Common File Formats in Apache Spark: CSV, JSON, Avro, and Parquet
Understanding file formats commonly used in apache spark
Introduction
Apache Spark supports multiple file formats for reading and writing data, each optimized for different use cases. Choosing the right format can dramatically impact storage costs, query performance, and overall system efficiency.
In modern data engineering, the file format decision isn’t just about compatibility. It’s about optimizing for your workload patterns: Are you writing data once and reading it many times? Do you need schema evolution? Are you processing entire rows or just specific columns?
This guide explores the four most common file formats in Spark ecosystems: CSV, JSON, Avro, and Parquet. Understanding their strengths and trade-offs will help you make informed decisions that can reduce query times from minutes to seconds and cut storage costs by over 95%.
Core Concepts
CSV (Comma-Separated Values)
Row-based plain text format where each line represents a record, and commas separate field values.
Key Characteristics
Human-readable and universally supported
No built-in schema definition (schema must be inferred or specified)
Minimal compression capabilities
Fast to write but slow to read at scale
No support for nested data structures
Performance
Fastest write times among all formats
Poor compression ratio (minimal size reduction)
Inefficient for large-scale analytics due to lack of optimization
Example
# Reading CSV in Spark
df = spark.read.csv(”data.csv”, header=True, inferSchema=True)
df.write.mode(”overwrite”).csv(”output.csv”)JSON (JavaScript Object Notation)
Text-based format that represents data as key-value pairs, supporting nested and hierarchical structures.
Key Characteristics
Self-describing schema (schema stored with each record)
Excellent for semi-structured and nested data
Human-readable and web-friendly
Schema flexibility without predefined structure
Largest storage footprint due to schema repetition
Performance
Stores schema attributes with every row, leading to significant overhead
Poor compression efficiency
Slower read/write compared to binary formats
Ideal for data exchange, not long-term storage
Example
from pyspark.sql.functions import col
# Reading JSON in Spark
df = spark.read.json(”data.json”)
# Writing JSON
df.write.mode(”overwrite”).json(”output.json”)
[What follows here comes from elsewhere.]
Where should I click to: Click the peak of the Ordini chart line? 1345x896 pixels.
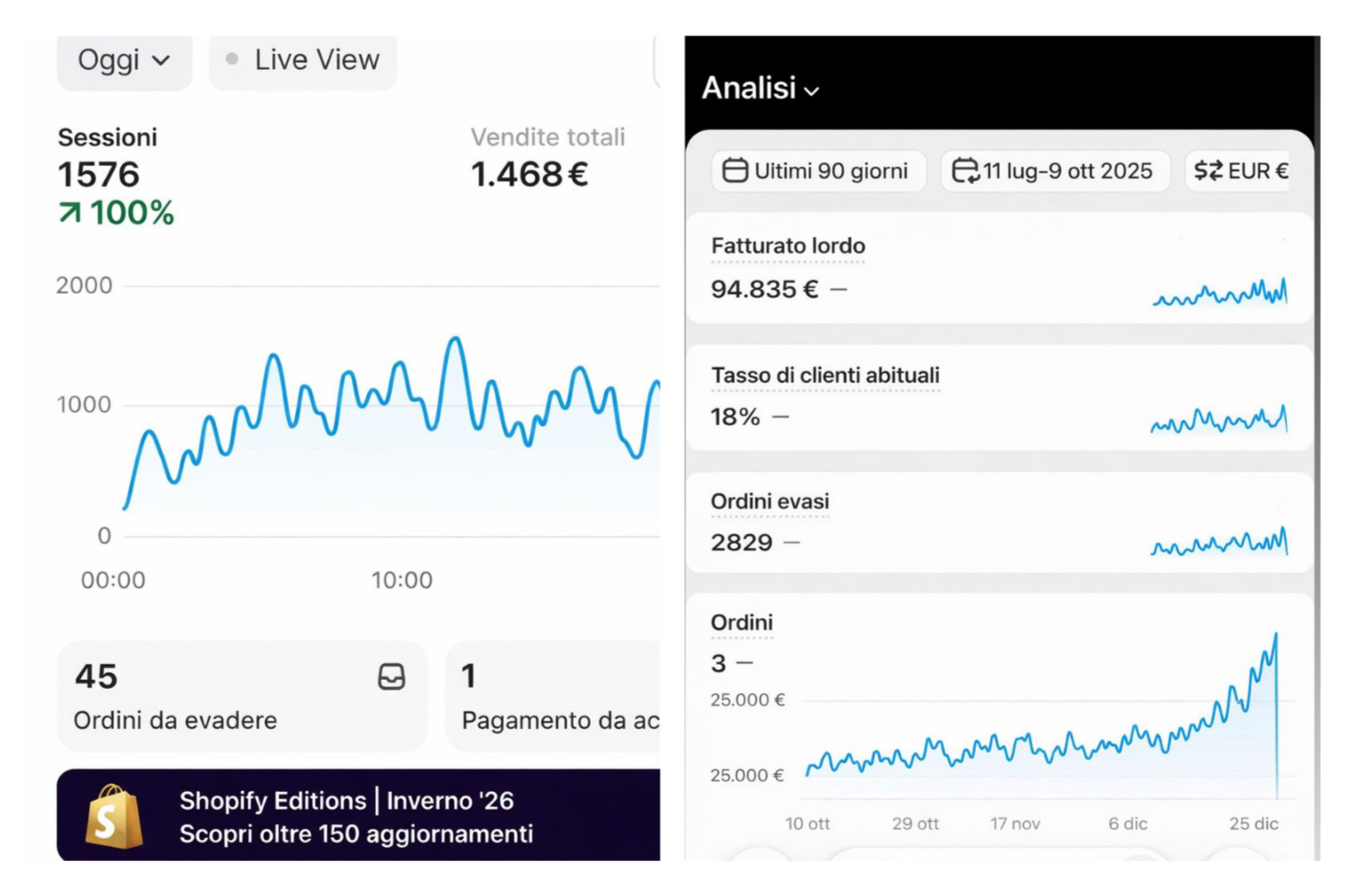[1275, 636]
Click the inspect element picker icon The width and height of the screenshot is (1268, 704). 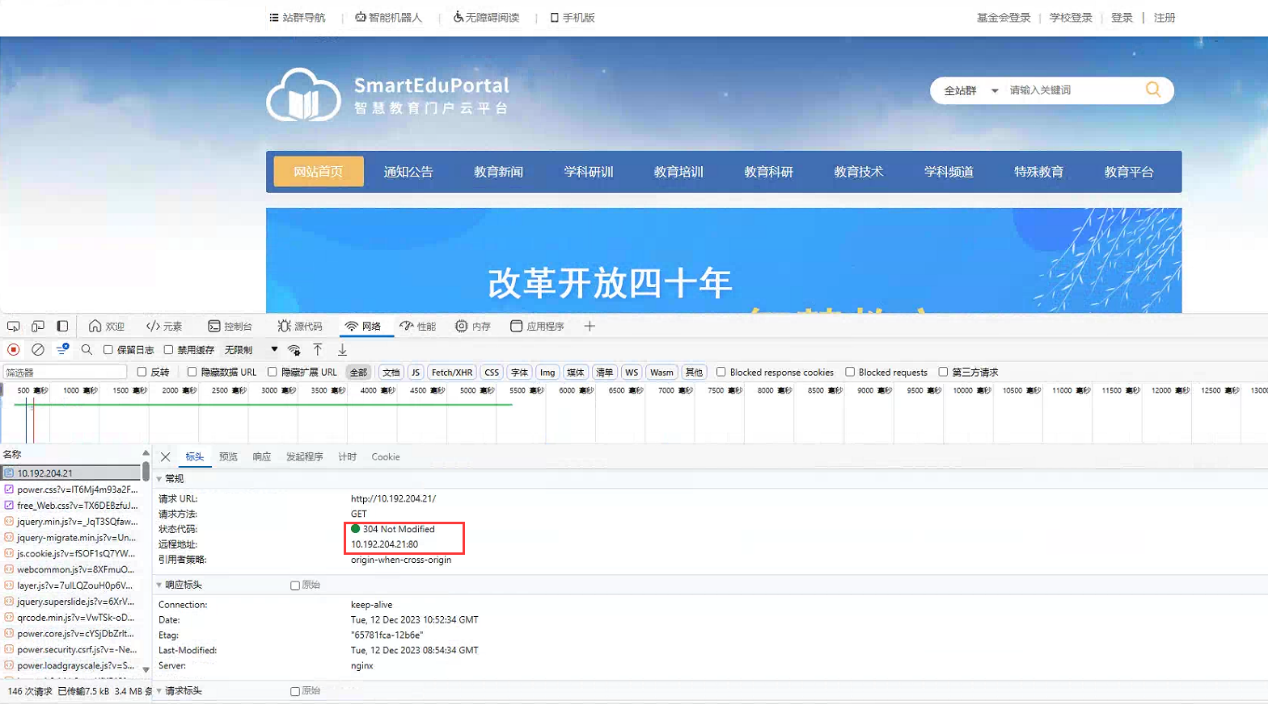pos(13,326)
# Handling nested structures
df.select(col(”user.name”), col(”user.email”)).show()Avro (Row-Based Binary Format)
Row-oriented binary format developed by Apache, designed for data serialization with embedded schema support.
Characteristics
Row-based storage (entire records stored sequentially)
Schema stored separately in header (not with each row)
Excellent schema evolution support
Efficient serialization/deserialization
Compression ratio: ~91%
Performance Profile
Superior write performance (best for streaming)
Efficient for operations requiring entire row reads
Optimized for append-heavy workloads
Less efficient for column-specific queries
Use Cases
Kafka streaming pipelines
Real-time data ingestion
Systems requiring frequent schema changes
Cross-platform data exchange
Example
# Reading Avro in Spark (requires spark-avro package)
df = spark.read.format(”avro”).load(”data.avro”)
# Writing Avro
df.write.format(”avro”).mode(”overwrite”).save(”output.avro”)Parquet (Columnar Binary Format)
Columnar storage format where data is organized by columns rather than rows, optimized for analytical queries.
Characteristics
Columnar storage (data from same column stored together)
Advanced compression techniques (dictionary encoding, run-length encoding, bit-packing)
Predicate pushdown and column pruning support
Compression ratio: ~97.5%
Spark’s default format
Performance
Read times up to 3x faster than Avro for analytical queries
Slower writes compared to row-based formats
Exceptional compression (194GB CSV → 4.7GB Parquet in benchmarks)
Efficient I/O when accessing subset of columns
Optimization
Only required columns are read from disk
Statistical metadata enables partition pruning
Compatible with most big data frameworks (Spark, Hive, Presto, Snowflake)
Example
# Reading Parquet in Spark
df = spark.read.parquet(”data.parquet”)
# Writing Parquet with compression
df.write.mode(”overwrite”).option(”compression”, “snappy”) .parquet(”output.parquet”)
# Column pruning - only reads required columns
df_subset = spark.read.parquet(”data.parquet”).select(”id”, “amount”)
# Partitioning for better query performance
df.write.partitionBy(”date”, “region”).parquet(”partitioned_output.parquet”)Key Takeaways
CSV: Fast writes, human-readable, poor compression. Use for debugging only.
JSON: Handles nested data, terrible storage efficiency. Use for API ingestion, then convert.
Avro: Row-based, fast writes, 91% compression. Best for streaming and real-time ingestion.
Parquet: Columnar, 97.5% compression, 3x faster reads. Default choice for analytics.
Hybrid approach: Ingest with Avro, store and analyze with Parquet for optimal performance.
File format impacts: Storage costs, query performance, and system scalability.